++++ Material for this exercise

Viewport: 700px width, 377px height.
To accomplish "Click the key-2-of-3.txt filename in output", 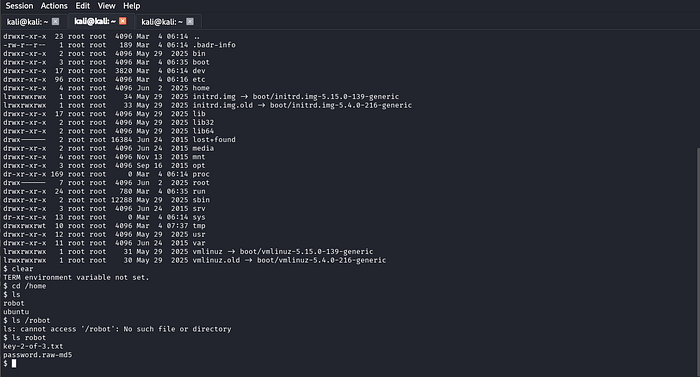I will pyautogui.click(x=33, y=346).
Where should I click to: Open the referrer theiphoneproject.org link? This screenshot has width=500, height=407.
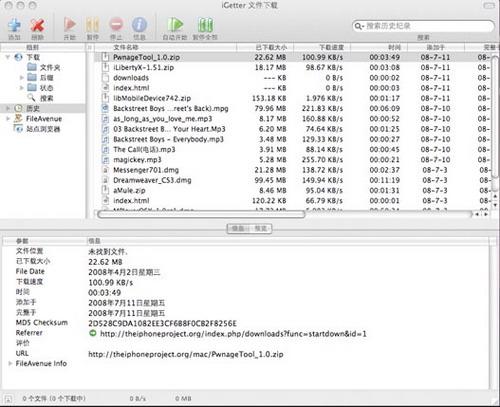coord(233,334)
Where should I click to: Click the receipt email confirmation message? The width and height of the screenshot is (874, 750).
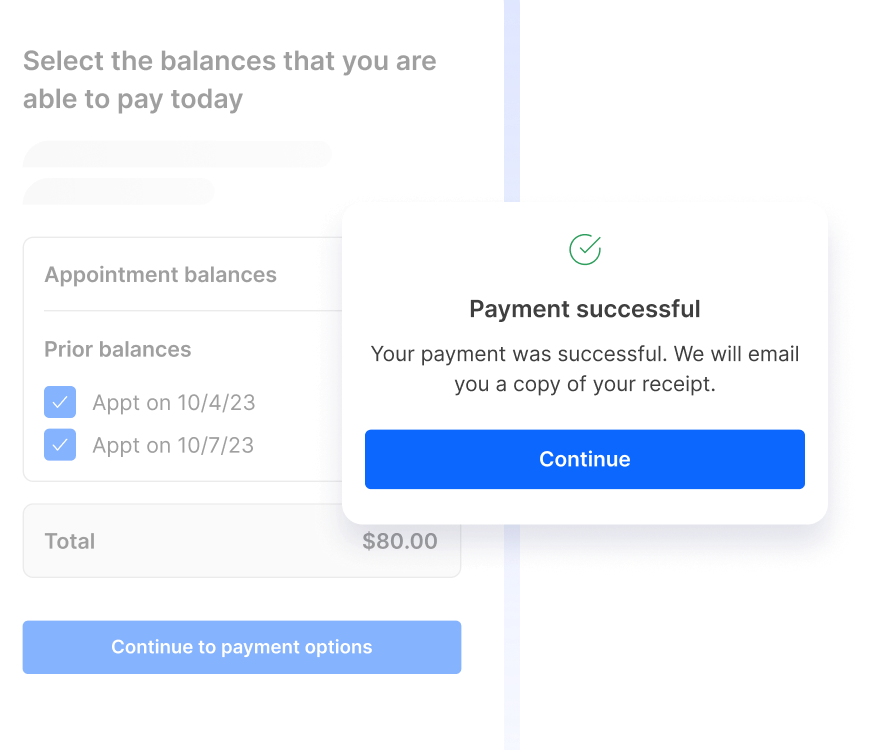(585, 369)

++++++++

Assigned task ->
Only the lines from the one with "Where should I click to: Click" through the last line of the listing belong in your answer; copy them exactly and skip the pictures.

Solved exercise ->
Where should I click to: Click the receipt email confirmation message? The width and height of the screenshot is (874, 750).
(585, 369)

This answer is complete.